Tourisme rural : un laboratoire inattendu de la mobilité durable
L’afflux de visiteurs dans les lieux touristiques représente l’opportunité de tester de nouvelles solutions de mobilité… si les acteurs publics se coordonnent dans la durée.
Par Fabio Silva (chargé d’études et de recherche chez 6t), Camille Krier (directrice associée de 6t), Nicolas Louvet (directeur et fondateur de 6t)

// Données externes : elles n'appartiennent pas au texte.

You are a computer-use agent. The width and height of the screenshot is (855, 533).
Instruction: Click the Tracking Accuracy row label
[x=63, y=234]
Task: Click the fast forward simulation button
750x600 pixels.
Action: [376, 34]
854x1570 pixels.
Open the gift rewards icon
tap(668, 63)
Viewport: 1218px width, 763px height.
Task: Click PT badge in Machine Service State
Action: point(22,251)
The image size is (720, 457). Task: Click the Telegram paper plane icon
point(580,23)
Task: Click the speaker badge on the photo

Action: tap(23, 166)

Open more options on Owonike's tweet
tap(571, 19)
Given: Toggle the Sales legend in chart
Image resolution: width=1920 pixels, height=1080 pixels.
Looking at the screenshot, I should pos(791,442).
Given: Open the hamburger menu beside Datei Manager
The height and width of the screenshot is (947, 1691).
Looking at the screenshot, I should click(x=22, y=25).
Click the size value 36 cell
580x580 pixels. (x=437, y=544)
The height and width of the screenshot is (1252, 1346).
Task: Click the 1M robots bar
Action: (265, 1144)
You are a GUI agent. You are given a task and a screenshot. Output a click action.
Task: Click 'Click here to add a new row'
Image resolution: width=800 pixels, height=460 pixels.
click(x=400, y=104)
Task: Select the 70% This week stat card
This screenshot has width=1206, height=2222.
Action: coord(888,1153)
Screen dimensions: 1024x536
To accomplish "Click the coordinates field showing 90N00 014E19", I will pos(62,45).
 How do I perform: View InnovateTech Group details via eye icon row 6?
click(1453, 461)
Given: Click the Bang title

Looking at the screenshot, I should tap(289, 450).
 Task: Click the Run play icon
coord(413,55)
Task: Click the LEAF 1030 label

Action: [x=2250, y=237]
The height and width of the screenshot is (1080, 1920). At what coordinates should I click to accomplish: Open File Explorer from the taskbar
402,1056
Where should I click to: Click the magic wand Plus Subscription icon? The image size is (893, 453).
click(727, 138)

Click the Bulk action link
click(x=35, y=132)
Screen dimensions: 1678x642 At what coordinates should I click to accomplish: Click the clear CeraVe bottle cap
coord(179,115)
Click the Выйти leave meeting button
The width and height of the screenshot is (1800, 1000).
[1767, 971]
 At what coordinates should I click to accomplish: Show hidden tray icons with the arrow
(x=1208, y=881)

Dans les territoires ruraux, la voiture règne sans partage. Elle concentre 90 % des kilomètres parcourus dans les communes peu ou très peu denses¹, et 52 % des ménages y possèdent au moins deux véhicules². Pratique et flexible, elle structure les journées dans des espaces étendus où travail, école, commerces, services et équipements se trouvent éloignés. Au-delà de sa fonction utilitaire, l’automobile constitue aussi un marqueur social : elle incarne l’autonomie et, souvent, une forme de réussite économique. Mais cette hégémonie crée une dépendance forte, y compris pour des trajets courts (24 % de trajets de moins de 2 km³), avec des impacts sociaux, économiques et climatiques majeurs : 48 % des émissions locales de CO₂ liées à la mobilité proviennent de ces territoires⁴, et le coût d’un véhicule pour un ménage atteint en moyenne 416 € par mois⁵. Or ces mêmes territoires sont aussi des destinations touristiques prisées par des urbains habitués à des pratiques de mobilité plus diversifiées. Une fois sur place pourtant, faute d’alternatives lisibles et organisées, eux aussi basculent vers la voiture. Le rural apparaît ainsi comme le paradis de l’automobile… mais il pourrait devenir un terrain d’expérimentation stratégique pour transformer durablement la mobilité.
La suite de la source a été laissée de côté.